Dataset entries
((

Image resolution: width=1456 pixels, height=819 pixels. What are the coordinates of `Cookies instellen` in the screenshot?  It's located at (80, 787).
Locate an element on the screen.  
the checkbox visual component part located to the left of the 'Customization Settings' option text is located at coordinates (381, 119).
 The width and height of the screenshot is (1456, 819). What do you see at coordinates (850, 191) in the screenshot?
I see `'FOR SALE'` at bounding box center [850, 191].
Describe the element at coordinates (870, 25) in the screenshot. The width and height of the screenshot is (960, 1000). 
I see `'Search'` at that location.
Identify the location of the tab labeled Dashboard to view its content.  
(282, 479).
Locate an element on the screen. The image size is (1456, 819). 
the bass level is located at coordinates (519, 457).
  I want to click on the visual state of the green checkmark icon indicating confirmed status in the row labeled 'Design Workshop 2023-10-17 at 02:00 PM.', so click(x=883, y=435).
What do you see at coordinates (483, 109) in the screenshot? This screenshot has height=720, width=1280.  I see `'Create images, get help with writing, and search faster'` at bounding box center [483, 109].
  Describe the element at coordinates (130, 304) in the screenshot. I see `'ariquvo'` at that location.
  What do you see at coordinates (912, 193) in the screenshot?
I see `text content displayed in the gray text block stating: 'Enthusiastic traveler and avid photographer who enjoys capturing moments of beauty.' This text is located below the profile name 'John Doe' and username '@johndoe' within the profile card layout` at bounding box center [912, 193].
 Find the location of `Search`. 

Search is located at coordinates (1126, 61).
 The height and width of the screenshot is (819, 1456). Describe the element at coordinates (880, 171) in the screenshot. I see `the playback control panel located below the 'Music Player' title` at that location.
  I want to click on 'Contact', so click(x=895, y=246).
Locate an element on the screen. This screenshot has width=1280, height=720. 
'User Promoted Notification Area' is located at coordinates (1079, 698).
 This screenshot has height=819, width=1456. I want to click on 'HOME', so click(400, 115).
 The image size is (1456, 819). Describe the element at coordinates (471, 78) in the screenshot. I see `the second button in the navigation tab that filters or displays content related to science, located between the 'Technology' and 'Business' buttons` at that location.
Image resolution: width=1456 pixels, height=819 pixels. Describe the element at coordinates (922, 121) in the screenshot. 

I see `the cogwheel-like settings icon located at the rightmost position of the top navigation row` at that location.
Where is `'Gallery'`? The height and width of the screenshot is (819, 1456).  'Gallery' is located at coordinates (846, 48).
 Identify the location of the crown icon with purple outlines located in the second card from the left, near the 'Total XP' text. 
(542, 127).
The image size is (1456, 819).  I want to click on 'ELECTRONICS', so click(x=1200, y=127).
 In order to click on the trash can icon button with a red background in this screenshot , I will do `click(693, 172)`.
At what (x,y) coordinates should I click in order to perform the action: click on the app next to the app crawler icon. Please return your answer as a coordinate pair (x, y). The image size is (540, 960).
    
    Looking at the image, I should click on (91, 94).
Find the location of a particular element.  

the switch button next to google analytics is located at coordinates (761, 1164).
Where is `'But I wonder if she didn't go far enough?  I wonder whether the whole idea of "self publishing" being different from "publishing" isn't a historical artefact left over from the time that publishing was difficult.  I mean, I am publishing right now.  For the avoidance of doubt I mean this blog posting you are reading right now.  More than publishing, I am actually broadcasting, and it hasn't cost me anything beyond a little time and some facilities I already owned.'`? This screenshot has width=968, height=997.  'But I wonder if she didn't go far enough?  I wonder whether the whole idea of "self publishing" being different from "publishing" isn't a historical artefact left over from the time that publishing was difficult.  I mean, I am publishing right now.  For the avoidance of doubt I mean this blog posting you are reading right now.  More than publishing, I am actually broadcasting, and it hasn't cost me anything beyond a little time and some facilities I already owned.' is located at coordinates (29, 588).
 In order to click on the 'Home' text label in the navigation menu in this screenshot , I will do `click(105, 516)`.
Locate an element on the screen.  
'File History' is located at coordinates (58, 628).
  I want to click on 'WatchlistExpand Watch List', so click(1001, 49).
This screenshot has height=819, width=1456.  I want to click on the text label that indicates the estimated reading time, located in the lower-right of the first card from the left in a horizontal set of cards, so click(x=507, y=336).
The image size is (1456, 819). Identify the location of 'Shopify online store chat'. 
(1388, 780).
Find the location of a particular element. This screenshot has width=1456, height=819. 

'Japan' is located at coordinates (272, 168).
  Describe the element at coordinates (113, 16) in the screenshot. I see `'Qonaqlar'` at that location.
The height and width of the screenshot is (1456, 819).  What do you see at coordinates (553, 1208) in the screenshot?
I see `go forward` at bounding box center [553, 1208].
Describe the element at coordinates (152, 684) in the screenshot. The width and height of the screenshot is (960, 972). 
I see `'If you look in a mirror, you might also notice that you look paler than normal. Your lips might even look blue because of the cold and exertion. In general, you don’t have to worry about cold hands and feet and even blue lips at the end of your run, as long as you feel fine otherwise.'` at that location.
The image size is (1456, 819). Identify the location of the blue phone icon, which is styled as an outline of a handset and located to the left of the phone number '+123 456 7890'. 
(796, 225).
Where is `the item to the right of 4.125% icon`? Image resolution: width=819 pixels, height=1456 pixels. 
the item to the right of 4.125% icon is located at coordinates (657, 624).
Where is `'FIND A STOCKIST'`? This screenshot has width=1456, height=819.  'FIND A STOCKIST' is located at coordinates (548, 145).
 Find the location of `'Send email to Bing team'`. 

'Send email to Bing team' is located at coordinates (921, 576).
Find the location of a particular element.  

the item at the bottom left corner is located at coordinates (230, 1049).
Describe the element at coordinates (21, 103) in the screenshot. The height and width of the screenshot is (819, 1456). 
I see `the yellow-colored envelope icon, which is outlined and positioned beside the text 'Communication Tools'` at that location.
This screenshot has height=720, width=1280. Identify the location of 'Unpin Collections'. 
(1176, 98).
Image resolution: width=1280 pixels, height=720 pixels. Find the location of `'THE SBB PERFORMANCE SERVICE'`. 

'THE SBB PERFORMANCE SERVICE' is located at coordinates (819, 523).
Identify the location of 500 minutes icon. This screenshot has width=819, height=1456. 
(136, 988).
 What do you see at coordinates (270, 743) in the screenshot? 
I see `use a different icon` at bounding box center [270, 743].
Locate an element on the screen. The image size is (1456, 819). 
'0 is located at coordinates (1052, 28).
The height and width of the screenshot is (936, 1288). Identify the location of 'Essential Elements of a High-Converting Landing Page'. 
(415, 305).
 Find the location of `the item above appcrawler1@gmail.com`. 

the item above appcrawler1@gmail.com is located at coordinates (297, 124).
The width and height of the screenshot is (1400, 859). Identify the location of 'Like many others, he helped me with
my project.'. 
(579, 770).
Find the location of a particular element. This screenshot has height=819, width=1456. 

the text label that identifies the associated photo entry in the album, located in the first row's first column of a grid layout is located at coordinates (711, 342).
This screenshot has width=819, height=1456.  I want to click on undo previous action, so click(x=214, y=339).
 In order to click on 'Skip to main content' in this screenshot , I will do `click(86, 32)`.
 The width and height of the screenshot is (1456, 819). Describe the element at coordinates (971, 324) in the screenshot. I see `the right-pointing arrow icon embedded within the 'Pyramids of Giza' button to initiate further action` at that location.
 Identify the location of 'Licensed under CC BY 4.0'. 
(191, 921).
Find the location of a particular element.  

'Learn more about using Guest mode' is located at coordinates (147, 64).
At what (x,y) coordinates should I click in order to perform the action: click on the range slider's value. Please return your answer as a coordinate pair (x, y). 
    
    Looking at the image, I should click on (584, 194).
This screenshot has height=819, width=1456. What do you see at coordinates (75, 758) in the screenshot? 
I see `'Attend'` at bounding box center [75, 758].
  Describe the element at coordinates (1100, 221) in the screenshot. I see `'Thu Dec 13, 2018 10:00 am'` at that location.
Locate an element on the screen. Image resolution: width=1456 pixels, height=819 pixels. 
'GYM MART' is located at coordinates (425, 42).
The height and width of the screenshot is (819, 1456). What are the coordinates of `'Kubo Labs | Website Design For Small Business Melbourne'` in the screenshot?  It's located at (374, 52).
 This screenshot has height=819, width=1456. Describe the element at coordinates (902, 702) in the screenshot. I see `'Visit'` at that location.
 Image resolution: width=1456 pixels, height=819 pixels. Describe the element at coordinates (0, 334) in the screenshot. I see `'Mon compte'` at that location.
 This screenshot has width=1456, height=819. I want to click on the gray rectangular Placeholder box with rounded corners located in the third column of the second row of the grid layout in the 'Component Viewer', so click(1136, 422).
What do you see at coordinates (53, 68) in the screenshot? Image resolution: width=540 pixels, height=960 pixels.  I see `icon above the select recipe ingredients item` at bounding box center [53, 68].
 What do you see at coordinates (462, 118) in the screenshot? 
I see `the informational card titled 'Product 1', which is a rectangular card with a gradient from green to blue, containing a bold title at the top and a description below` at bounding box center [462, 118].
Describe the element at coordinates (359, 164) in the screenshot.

))

**The request**:
Copy out everything in the listing from the line containing "In order to click on the trash" down to the line containing "Looking at the image, I should click on (91, 94).", substituting "garbage bin" for "trash can" and changing nothing else.

**Response to this task**:
 In order to click on the garbage bin icon button with a red background in this screenshot , I will do `click(693, 172)`.
At what (x,y) coordinates should I click in order to perform the action: click on the app next to the app crawler icon. Please return your answer as a coordinate pair (x, y). The image size is (540, 960).
    
    Looking at the image, I should click on (91, 94).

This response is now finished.